#### Given records

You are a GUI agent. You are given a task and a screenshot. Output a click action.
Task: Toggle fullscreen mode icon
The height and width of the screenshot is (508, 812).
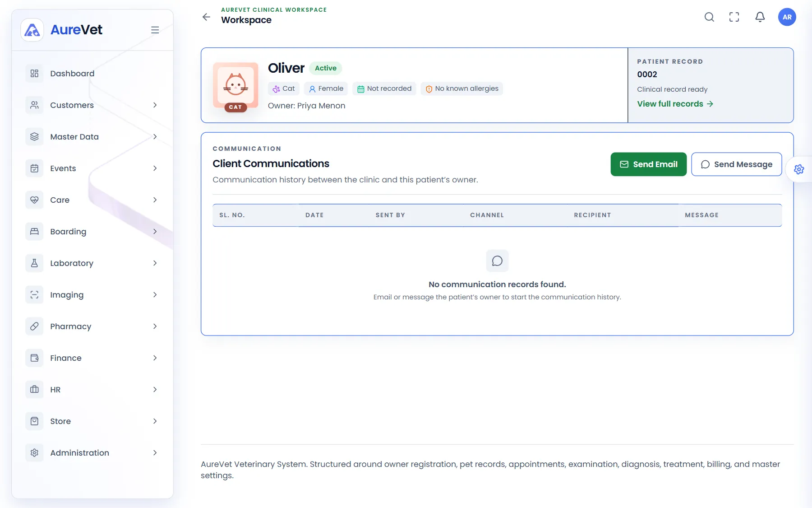pyautogui.click(x=734, y=17)
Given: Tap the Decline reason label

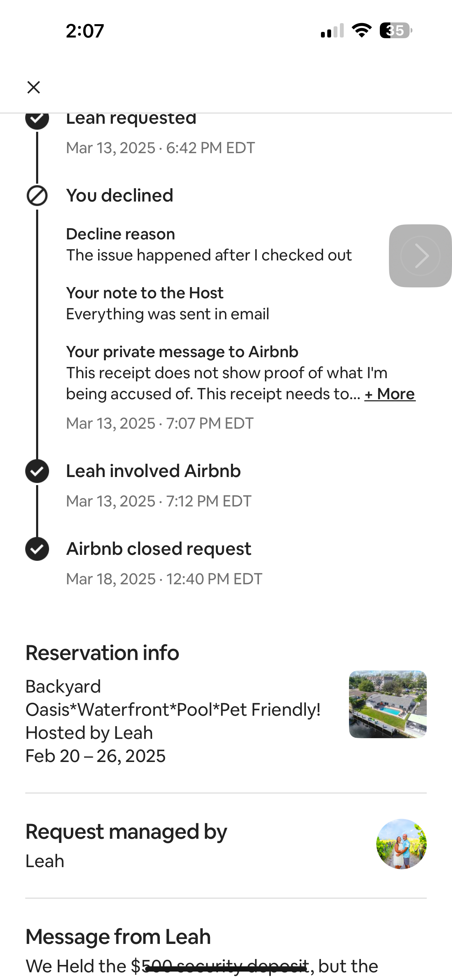Looking at the screenshot, I should [120, 234].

########

- **What to work on**
The entries above should be retyped exactly, minus any pictures.

- **Result of this exercise**
You are a GUI agent. You are given a task and a screenshot. Output a click action.
Task: Toggle fullscreen mode icon
The height and width of the screenshot is (508, 812).
pyautogui.click(x=734, y=17)
Given: Tap the Decline reason label

Looking at the screenshot, I should [120, 234].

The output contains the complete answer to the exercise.